I'm sure you would want flesh memory nowadays.
Asus has that one all-m.2 NAS but it only has 4GB RAM and not much in the way of flexibility.
I'd look at a $1500
Asrock Rack ALTRAD8UD-1L2T paired with a 40W Q32-17 (literally, 32 1.7GHz Ampere cores). I'd set it in a 2U rack enclosure or perhaps an older version of the Silverstone LaScala, which can use pair of 4-in-1 5.25" U.2 backplanes ($400 each), probably with a high-efficiency 600W-ish PSU. Not sure how much RAM I'd put it but 8x32GB RDIMMs ($300ish) seems reasonable for a TrueNAS system. There IS a passive heat sink for at least some versions of Ampere, although in that case I'm sure I'd want to pay some attention to fans in the rest of the chassis.
Used ALTRA8UDs sell for about $900 including a CPU, albeit not usually the low power one.
That motherboard has native support for 4x SlimSAS, which is good enough for eight NVMe drives, and it has a pair of oculink ports (potentially two more). It has dual native 10GbE, four physical x16 PCIe slots and two m.2 drives and it an Aspeed controller for BCM goodness.
So there are potentially 10 ways to add NVMe to that thing without even involving any other HBAs, but if you wanted to add a faster NIC and an HBA for your spinning drives, go for it.
I don't see any 8TB u.2 drives as cheap as $400 like I did at the beginning of the year but I do see some for around $650. It's entirely possible that someone really trying to could get a 64TB all-NVMe or perhaps 4x15TB ($1200 each) with a crap-ton of room for expansion.
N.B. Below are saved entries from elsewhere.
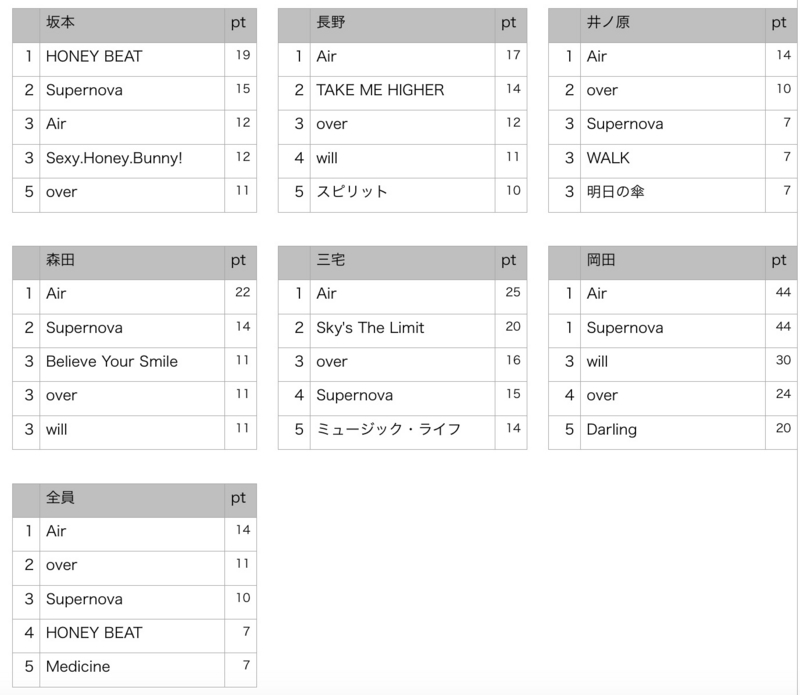Select the 岡田 header cell

673,263
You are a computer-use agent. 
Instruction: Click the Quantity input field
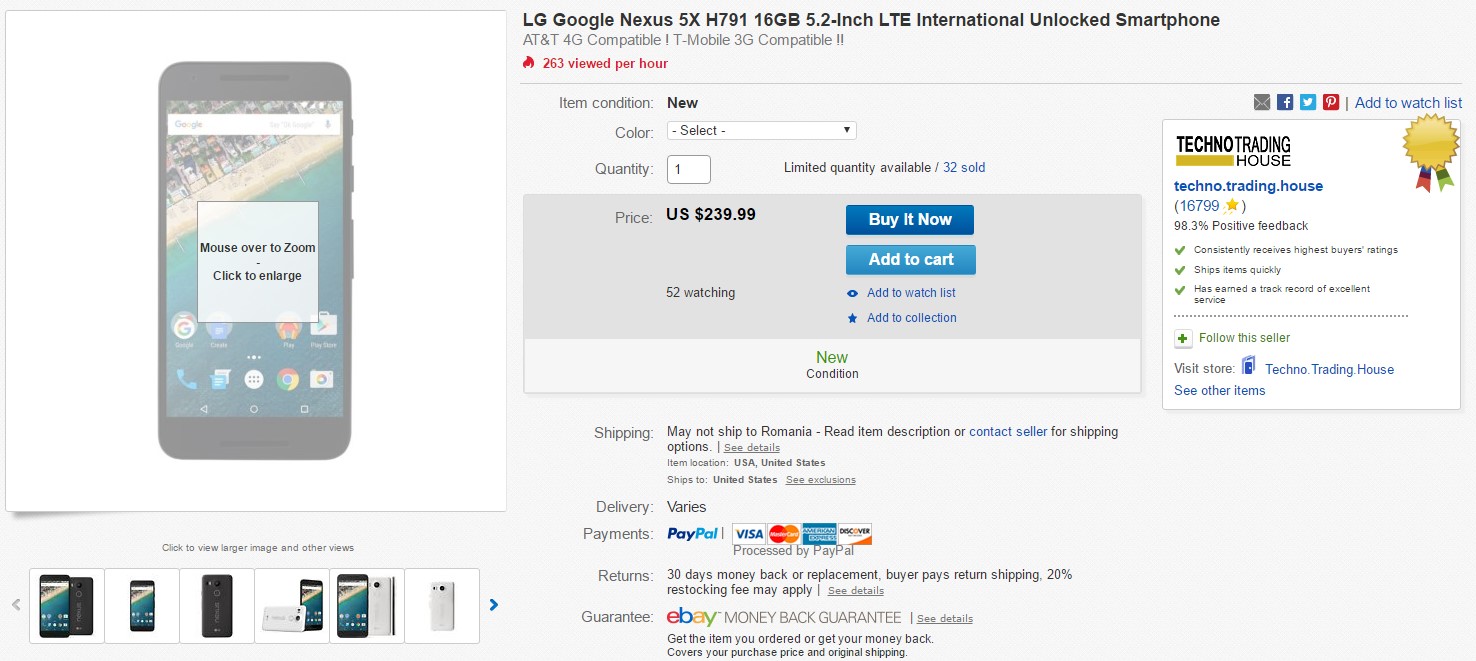pos(688,169)
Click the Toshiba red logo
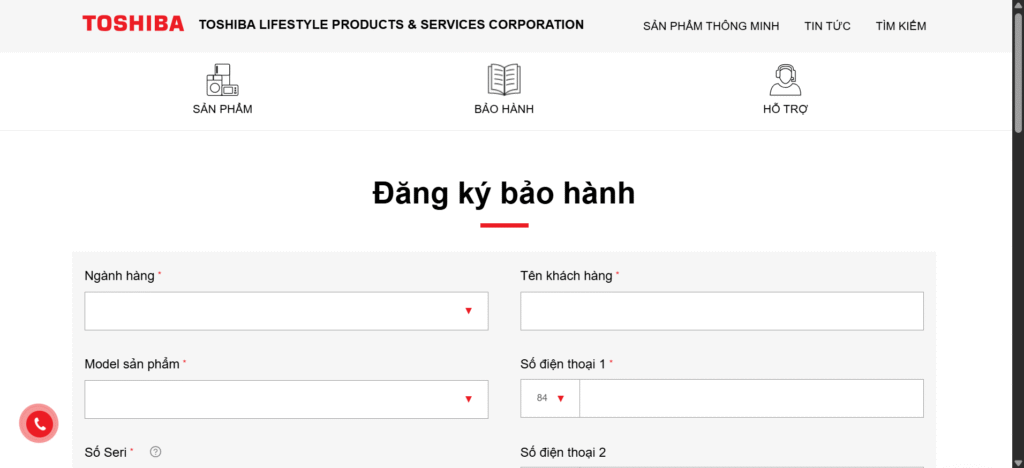Viewport: 1024px width, 468px height. [x=133, y=24]
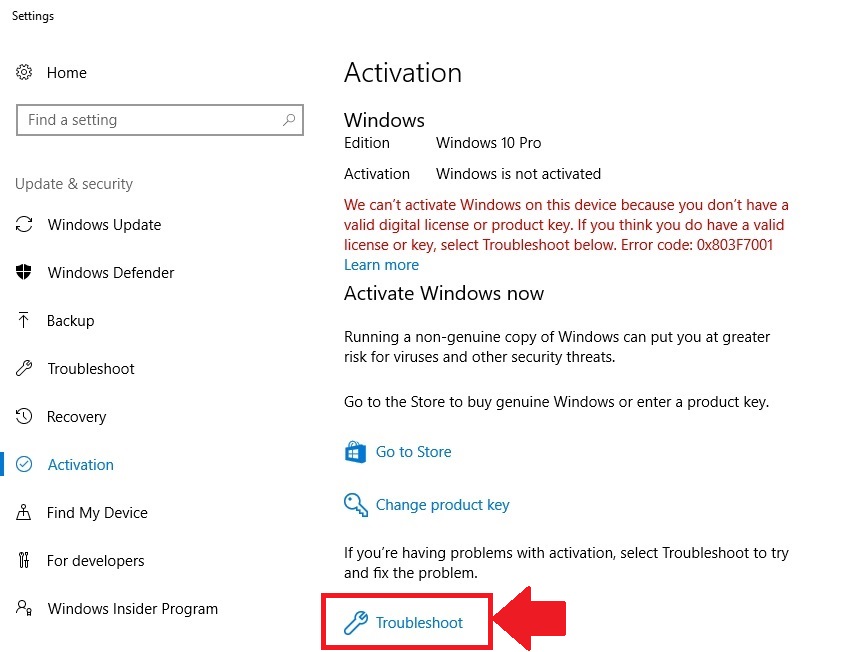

That is a setup that could be very future proof with lower overall power utilization that's probably lower than the average gaming PC.
A more realistic version would just be to get a Ryzen "GE" CPU. Ryzen is bad at going to low power states like the N100s, but a Ryzen 5700GE is a 35W part with 8c/16t that could live on an x470 or x570 board with 128GB RAM and enough I/O to take a fast NIC and HBA, and one of my nifty little 4 drive u.2 adapter boards. Is 35W low enough? Probably, since it's unlikely that you'd hit any of the CPU cores hard enough to make it boost with a NAS OS. There aren't really any weird Ryzen desktop boards with a mobile CPU on them the way there are for Intel. I did check.
Intel has ULV CPUs, but those on desktop boards generally max out at 32GB RAM and usually only have one x16 slot or x1 slot, and they don't ever seem to get paired with larger than ITX boards. Some of them do use MiniSAS instead of SATA but you'll never see one with 10GbE + x16PCIe + a large enough number of supported drives to make an appealing NAS.
The Minisforum MS-01 can run off an i5-12600H with roughly the same power envelope as the 5700GE. It has 2x10GbE, a x16 PCIe 4 slot and 3 m.2 drives with the option to install an extra back plate for four more m.2s. This is a little more interesting for a $600 PC, but it's still pretty light on drives IMO. I do suspect somebody has probably come up with a 3D printed bottom for that thing that can turn one of those m.2 slots into 6 SATA bays, and that's the point where I'd take the time to investigate one.